Security and intelligence reports show the IRA continuing “to effectively slip away” — “not with a bang but a whimper” , a source observed.

The organisation, he said, was “gradually fading out”.

And the UVF is “doing pretty much what they said they would do” in their endgame statement of May 3 last year.

The question of the future existence of the IRA Army Council is unresolved, as is the issue of loyalist guns.

It is expected the four-man IMC will complete its assessments this week and deliver its report to the British and Irish governments for publication soon afterwards.

At their next news conference, the commissioners, Lord Alderdice, Joe Brosnan, Dick Kerr and John Grieve, are expecting questions on the future of the Commission itself — in other words, for how much longer is the IMC needed in its monitoring role?

There is no suggestion that they will offer their own “timescales” in response to that question, but they are expecting that “flag” will be “run up the pole”.

The IMC may yet be needed to help break the Stormont deadlock on the issue of the devolution of policing and justice powers — it may yet require further assessments from the commissioners to bring this issue over the line.

The DUP will want to be convinced that all IRA activities have ceased and that its structure has been dismantled.

Unfinished business for monitoring body

As the Independent Monitoring Commission prepares to deliver its next report, security writer Brian Rowan looks at the key questions it will cover

So often the IMC has been part of the storm, seen by republicans as part of the ‘securocrat’ apparatus.

There are no tremors as the IMC prepares to gives its next assessment, only a few days away.

There is a different context now — there is working politics, the war is over, weapons “beyond use” and time has passed since the Northern Bank robbery and other IRA linked actions.

The big IRA issue now has to do with its Army Council, the leadership that sits at the top of that organisation.

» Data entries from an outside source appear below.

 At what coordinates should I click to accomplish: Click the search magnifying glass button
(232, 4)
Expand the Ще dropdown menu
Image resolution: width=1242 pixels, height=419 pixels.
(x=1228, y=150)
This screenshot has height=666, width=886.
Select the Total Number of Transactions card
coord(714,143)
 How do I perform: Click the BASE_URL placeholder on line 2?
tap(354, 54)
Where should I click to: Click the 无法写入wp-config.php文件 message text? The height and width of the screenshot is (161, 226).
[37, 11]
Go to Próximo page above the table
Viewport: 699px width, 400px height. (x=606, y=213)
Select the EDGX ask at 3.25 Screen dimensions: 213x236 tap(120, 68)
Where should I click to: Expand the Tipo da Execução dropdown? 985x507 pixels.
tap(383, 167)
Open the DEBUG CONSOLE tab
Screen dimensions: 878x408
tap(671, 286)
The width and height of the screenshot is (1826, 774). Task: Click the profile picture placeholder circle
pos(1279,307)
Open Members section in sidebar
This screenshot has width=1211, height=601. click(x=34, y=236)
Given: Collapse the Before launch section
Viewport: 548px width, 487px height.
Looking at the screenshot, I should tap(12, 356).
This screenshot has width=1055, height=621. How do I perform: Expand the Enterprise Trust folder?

It is a big issue for unionists — big for the DUP, which maybe needs a “victory” to allow it to step over that policing and justice line, the win of being able to say that the Army Council has gone.

But what would that really mean?

There is a higher authority inside the structure of the IRA, what it calls the General Army Convention.

It is where the biggest decisions are made.

Whatever it is called there will be, for the foreseeable future, an IRA leadership, albeit a leadership of a different organisation.

Its role now is to prop up and support the Adams and McGuinness peace and political projects.

There is another “Council”, the UDA “Inner Council” of brigadiers that still sits in leadership over a paramilitary organisation that in recent days spoke to justify the continuing need for its weapons and explain why there would not be decommissioning.

And, in a few days’ time, when the IMC is asked, it will explain the many questions and doubts it has when it comes to the UDA.

It is not sure that the Inner Council can deliver in a way that the Army Council has — not sure that the UDA leadership has the authority to make its organisation do as it is told.

And there is maybe an argument that the IMC is still needed, for this purpose, to keep a focus and a watch on the loyalists and on the unfinished business of the UDA and the UVF.